Juan Carlos Yáñez Velazco
Concluida la última semana escolar de abril, Juan Carlos estaba muy contento. Los viernes suele ser así, porque sabe que tiene por delante dos días de descanso y por su clase de ajedrez, un gusto que le persiste felizmente todo el año lectivo.
En la conversación rumbo a casa le pregunté por lo evidente: ¿por qué te gusta tanto esta semana? Su respuesta me sorprendió, concreta y contundente: porque no llevamos uniforme, porque no hay tareas y porque tenemos más libertad. ¿Qué había de peculiar? La semana de festejos del día del niño, por supuesto, que convierte a la escuela en un sitio y ambiente distintos.
No sé qué piensan otros niños, ni cómo se vive en otras escuelas esa fecha. Pero tengo como hipótesis que la contestación de mi hijo es un diagnóstico certero de la vida escolar en muchas escuelas, quiero decir, de cómo experimentan muchos niños la vida en muchos centros escolares. El resultado, sin el aliento de la familia y la fortuna de buenas maestras, puede ser funesto: odio al ritual de la escolarización, enfado, animadversión, aburrimiento…
La respuesta de Juan Carlos no tiene sentido como una valoración puntual, sino como pista para comprender la naturaleza de la institución educativa y su condición obligatoria: un espacio de reclusión forzosa, como la cárcel, el manicomio o el hospital, a donde uno, en condiciones normales, no elige asistir.
Acudir a clases durante 190 días (como será el próximo año escolar) implica un esfuerzo arduo de maestros y alumnos, una rutina que debe experimentarse como desafío permanente, con ocasiones diarias para el descubrimiento, pero también para el aprendizaje a partir de los errores, para el impulso al trabajo colectivo, así en alumnos como maestros, para la oportunidad de volver a comenzar después de un fracaso.
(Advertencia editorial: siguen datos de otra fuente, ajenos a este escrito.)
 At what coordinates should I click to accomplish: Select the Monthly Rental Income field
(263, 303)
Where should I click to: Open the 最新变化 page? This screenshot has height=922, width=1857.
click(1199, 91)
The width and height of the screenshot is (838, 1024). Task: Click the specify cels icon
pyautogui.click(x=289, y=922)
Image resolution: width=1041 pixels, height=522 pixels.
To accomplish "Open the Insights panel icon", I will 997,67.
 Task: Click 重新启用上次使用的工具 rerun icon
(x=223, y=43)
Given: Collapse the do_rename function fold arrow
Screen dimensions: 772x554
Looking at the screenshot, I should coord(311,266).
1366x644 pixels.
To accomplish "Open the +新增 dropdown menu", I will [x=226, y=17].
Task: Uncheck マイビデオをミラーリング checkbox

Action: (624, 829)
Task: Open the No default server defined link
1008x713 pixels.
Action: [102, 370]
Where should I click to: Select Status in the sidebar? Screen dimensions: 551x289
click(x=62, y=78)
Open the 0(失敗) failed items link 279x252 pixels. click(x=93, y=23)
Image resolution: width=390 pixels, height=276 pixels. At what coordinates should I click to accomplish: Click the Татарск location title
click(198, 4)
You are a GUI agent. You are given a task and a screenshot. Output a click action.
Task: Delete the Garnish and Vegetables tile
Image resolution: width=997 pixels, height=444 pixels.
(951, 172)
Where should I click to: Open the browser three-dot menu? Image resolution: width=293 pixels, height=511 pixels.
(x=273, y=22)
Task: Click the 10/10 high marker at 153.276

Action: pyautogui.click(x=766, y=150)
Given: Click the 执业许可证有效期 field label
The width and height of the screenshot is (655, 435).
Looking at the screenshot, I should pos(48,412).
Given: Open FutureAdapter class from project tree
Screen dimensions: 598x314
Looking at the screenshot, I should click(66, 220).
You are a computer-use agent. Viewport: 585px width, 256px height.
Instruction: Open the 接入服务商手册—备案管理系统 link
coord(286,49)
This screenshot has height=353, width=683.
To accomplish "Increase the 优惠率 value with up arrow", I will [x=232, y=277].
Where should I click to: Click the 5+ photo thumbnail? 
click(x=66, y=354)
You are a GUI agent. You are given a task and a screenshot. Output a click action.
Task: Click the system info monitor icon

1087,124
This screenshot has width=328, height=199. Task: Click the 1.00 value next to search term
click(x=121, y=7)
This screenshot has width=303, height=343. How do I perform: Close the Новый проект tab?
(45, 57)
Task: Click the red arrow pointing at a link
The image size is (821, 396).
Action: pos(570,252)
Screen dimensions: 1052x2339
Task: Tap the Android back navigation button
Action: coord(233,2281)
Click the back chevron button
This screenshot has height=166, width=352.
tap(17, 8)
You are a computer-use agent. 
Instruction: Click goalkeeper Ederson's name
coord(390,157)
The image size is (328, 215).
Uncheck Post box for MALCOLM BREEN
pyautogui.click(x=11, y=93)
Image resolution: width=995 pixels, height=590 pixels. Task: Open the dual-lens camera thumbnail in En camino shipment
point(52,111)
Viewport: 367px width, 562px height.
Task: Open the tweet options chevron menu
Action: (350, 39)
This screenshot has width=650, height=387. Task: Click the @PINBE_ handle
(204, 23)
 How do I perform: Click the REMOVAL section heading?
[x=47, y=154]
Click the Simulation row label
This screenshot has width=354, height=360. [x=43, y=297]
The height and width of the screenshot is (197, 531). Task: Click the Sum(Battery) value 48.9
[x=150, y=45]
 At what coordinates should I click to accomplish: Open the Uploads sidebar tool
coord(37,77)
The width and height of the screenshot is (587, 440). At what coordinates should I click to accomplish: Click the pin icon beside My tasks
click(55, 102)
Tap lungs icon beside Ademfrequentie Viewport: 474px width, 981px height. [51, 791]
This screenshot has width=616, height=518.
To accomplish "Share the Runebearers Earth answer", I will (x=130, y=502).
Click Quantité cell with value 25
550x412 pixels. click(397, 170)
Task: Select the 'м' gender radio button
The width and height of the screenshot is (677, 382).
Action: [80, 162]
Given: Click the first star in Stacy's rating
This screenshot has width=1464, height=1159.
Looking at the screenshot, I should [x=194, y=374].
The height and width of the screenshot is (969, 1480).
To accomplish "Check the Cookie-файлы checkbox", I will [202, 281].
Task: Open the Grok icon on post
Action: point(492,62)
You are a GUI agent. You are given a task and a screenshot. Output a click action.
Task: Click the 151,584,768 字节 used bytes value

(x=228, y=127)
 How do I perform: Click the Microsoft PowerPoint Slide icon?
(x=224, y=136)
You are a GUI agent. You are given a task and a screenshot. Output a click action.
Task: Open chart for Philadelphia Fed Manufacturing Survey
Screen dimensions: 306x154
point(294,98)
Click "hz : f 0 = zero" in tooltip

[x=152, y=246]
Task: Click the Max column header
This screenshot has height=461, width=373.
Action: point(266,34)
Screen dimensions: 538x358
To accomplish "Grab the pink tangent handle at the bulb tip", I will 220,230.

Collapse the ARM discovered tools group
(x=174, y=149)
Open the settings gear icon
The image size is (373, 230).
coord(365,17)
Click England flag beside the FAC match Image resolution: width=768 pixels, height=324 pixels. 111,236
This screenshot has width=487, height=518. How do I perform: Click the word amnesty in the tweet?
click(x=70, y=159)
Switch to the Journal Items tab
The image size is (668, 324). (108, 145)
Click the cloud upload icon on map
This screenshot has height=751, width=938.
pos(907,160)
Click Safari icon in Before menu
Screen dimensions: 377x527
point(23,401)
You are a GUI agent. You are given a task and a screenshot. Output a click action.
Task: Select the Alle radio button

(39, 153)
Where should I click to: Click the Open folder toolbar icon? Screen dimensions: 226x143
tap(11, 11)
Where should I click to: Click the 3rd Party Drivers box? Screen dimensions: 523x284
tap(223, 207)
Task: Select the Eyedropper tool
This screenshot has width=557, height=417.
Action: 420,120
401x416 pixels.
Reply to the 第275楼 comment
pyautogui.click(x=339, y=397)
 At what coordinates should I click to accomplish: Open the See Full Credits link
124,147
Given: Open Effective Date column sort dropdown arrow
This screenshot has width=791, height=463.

La escuela primaria es espacio inigualable para una época maravilloso, aunque no siempre la arquitectura o el compromiso de los profesores sintonicen con esa visión que puede ser idílica, pero absolutamente deseable.
El año escolar se termina en unas semanas. Hay una nueva reforma educativa, que tiene poco de novedoso, dicho sin ambages; veremos el nuevo proyecto educativo y su modelo pedagógico, las estrategias para cumplirlo y los apoyos que efectivamente se invertirán. Un año es insuficiente para observar cambios sustanciales o progresos, pero ofrecerá indicios para juicios menos preliminares.
No tenemos tiempo para perderlo jugando a la escuelita con gatopardismos. Ojalá desde el regreso de vacaciones veamos ya luces que alumbren los senderos por donde discurrirá el sistema educativo de la cuarta transformación. El deseo, por supuesto, es que demos pasos adelante y no nos quedemos mirando por el retrovisor.